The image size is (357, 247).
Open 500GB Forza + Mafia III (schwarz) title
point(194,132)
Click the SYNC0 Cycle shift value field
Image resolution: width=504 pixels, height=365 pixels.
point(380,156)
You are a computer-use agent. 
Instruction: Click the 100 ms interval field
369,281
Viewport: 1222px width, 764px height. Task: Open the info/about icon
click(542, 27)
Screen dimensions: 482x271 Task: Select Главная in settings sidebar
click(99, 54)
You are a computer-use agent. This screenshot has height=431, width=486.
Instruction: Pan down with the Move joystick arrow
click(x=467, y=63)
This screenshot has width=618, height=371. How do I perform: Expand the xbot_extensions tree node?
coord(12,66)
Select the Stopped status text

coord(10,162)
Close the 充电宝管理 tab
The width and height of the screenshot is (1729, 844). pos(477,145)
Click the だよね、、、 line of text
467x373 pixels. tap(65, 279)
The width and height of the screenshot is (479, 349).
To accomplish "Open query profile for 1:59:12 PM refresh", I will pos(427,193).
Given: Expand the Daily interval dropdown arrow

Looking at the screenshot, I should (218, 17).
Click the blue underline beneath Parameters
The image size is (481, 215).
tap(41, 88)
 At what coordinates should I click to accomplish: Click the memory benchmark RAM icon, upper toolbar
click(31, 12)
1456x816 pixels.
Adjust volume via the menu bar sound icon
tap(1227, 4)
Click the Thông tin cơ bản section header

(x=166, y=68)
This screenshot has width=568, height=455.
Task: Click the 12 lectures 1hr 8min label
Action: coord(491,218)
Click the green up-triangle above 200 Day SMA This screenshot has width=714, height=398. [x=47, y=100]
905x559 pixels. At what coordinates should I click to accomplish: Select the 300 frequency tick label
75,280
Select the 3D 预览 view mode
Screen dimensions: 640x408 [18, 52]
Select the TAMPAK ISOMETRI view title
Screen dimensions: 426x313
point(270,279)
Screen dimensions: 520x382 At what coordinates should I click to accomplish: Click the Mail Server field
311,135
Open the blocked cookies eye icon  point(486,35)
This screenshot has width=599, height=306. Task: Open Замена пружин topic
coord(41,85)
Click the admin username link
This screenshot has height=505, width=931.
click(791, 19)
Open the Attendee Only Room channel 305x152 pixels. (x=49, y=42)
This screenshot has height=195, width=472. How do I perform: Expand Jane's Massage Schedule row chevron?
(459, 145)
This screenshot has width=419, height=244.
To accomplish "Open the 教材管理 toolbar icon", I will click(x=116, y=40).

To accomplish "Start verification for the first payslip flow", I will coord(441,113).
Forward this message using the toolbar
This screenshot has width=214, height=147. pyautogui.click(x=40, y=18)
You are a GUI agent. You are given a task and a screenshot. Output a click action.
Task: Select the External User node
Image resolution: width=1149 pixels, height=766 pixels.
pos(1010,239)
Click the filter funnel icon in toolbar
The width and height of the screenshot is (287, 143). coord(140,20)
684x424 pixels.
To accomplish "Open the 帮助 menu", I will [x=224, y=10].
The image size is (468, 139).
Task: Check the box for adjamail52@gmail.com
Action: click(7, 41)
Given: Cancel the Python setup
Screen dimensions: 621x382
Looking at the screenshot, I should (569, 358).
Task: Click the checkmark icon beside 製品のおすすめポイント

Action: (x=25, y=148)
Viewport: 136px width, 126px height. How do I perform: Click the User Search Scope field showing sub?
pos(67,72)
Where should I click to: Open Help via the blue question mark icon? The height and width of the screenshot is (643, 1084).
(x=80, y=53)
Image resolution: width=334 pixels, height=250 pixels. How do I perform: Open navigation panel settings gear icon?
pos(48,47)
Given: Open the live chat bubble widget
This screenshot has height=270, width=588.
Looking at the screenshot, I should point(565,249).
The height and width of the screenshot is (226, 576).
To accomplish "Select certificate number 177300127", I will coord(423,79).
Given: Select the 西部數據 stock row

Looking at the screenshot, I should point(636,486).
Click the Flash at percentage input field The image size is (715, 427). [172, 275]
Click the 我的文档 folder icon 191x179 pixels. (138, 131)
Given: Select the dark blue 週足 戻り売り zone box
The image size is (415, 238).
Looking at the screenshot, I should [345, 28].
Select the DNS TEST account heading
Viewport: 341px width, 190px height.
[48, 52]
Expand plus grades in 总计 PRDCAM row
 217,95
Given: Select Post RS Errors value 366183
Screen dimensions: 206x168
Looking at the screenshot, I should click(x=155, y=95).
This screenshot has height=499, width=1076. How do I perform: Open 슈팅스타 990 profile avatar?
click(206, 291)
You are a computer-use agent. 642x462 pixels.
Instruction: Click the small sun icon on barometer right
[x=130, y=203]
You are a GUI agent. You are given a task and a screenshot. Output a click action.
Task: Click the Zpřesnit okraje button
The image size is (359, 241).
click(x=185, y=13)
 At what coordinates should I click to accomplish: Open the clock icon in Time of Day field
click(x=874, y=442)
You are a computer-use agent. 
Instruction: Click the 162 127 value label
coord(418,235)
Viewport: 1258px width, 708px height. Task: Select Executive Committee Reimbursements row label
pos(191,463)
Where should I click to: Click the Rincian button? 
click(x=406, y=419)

___

Task statement
Reproduce the lines above verbatim, from the first to the last.

Complete output
The image size is (357, 247).
Open 500GB Forza + Mafia III (schwarz) title
point(194,132)
Click the SYNC0 Cycle shift value field
Image resolution: width=504 pixels, height=365 pixels.
point(380,156)
You are a computer-use agent. 
Instruction: Click the 100 ms interval field
369,281
Viewport: 1222px width, 764px height. Task: Open the info/about icon
click(542, 27)
Screen dimensions: 482x271 Task: Select Главная in settings sidebar
click(99, 54)
You are a computer-use agent. This screenshot has height=431, width=486.
Instruction: Pan down with the Move joystick arrow
click(x=467, y=63)
This screenshot has width=618, height=371. How do I perform: Expand the xbot_extensions tree node?
coord(12,66)
Select the Stopped status text

coord(10,162)
Close the 充电宝管理 tab
The width and height of the screenshot is (1729, 844). pos(477,145)
Click the だよね、、、 line of text
467x373 pixels. tap(65, 279)
The width and height of the screenshot is (479, 349).
To accomplish "Open query profile for 1:59:12 PM refresh", I will pos(427,193).
Given: Expand the Daily interval dropdown arrow

Looking at the screenshot, I should (218, 17).
Click the blue underline beneath Parameters
The image size is (481, 215).
tap(41, 88)
 At what coordinates should I click to accomplish: Click the memory benchmark RAM icon, upper toolbar
click(31, 12)
1456x816 pixels.
Adjust volume via the menu bar sound icon
tap(1227, 4)
Click the Thông tin cơ bản section header

(x=166, y=68)
This screenshot has width=568, height=455.
Task: Click the 12 lectures 1hr 8min label
Action: coord(491,218)
Click the green up-triangle above 200 Day SMA This screenshot has width=714, height=398. [x=47, y=100]
905x559 pixels. At what coordinates should I click to accomplish: Select the 300 frequency tick label
75,280
Select the 3D 预览 view mode
Screen dimensions: 640x408 [18, 52]
Select the TAMPAK ISOMETRI view title
Screen dimensions: 426x313
point(270,279)
Screen dimensions: 520x382 At what coordinates should I click to accomplish: Click the Mail Server field
311,135
Open the blocked cookies eye icon  point(486,35)
This screenshot has width=599, height=306. Task: Open Замена пружин topic
coord(41,85)
Click the admin username link
This screenshot has height=505, width=931.
click(791, 19)
Open the Attendee Only Room channel 305x152 pixels. (x=49, y=42)
This screenshot has height=195, width=472. How do I perform: Expand Jane's Massage Schedule row chevron?
(459, 145)
This screenshot has width=419, height=244.
To accomplish "Open the 教材管理 toolbar icon", I will click(x=116, y=40).

To accomplish "Start verification for the first payslip flow", I will coord(441,113).
Forward this message using the toolbar
This screenshot has width=214, height=147. pyautogui.click(x=40, y=18)
You are a GUI agent. You are given a task and a screenshot. Output a click action.
Task: Select the External User node
Image resolution: width=1149 pixels, height=766 pixels.
pos(1010,239)
Click the filter funnel icon in toolbar
The width and height of the screenshot is (287, 143). coord(140,20)
684x424 pixels.
To accomplish "Open the 帮助 menu", I will [x=224, y=10].
The image size is (468, 139).
Task: Check the box for adjamail52@gmail.com
Action: click(7, 41)
Given: Cancel the Python setup
Screen dimensions: 621x382
Looking at the screenshot, I should (569, 358).
Task: Click the checkmark icon beside 製品のおすすめポイント

Action: (x=25, y=148)
Viewport: 136px width, 126px height. How do I perform: Click the User Search Scope field showing sub?
pos(67,72)
Where should I click to: Open Help via the blue question mark icon? The height and width of the screenshot is (643, 1084).
(x=80, y=53)
Image resolution: width=334 pixels, height=250 pixels. How do I perform: Open navigation panel settings gear icon?
pos(48,47)
Given: Open the live chat bubble widget
This screenshot has height=270, width=588.
Looking at the screenshot, I should point(565,249).
The height and width of the screenshot is (226, 576).
To accomplish "Select certificate number 177300127", I will coord(423,79).
Given: Select the 西部數據 stock row

Looking at the screenshot, I should point(636,486).
Click the Flash at percentage input field The image size is (715, 427). [172, 275]
Click the 我的文档 folder icon 191x179 pixels. (138, 131)
Given: Select the dark blue 週足 戻り売り zone box
The image size is (415, 238).
Looking at the screenshot, I should [345, 28].
Select the DNS TEST account heading
Viewport: 341px width, 190px height.
[48, 52]
Expand plus grades in 总计 PRDCAM row
 217,95
Given: Select Post RS Errors value 366183
Screen dimensions: 206x168
Looking at the screenshot, I should click(x=155, y=95).
This screenshot has height=499, width=1076. How do I perform: Open 슈팅스타 990 profile avatar?
click(206, 291)
You are a computer-use agent. 642x462 pixels.
Instruction: Click the small sun icon on barometer right
[x=130, y=203]
You are a GUI agent. You are given a task and a screenshot. Output a click action.
Task: Click the Zpřesnit okraje button
The image size is (359, 241).
click(x=185, y=13)
 At what coordinates should I click to accomplish: Open the clock icon in Time of Day field
click(x=874, y=442)
You are a computer-use agent. 
Instruction: Click the 162 127 value label
coord(418,235)
Viewport: 1258px width, 708px height. Task: Select Executive Committee Reimbursements row label
pos(191,463)
Where should I click to: Click the Rincian button? 
click(x=406, y=419)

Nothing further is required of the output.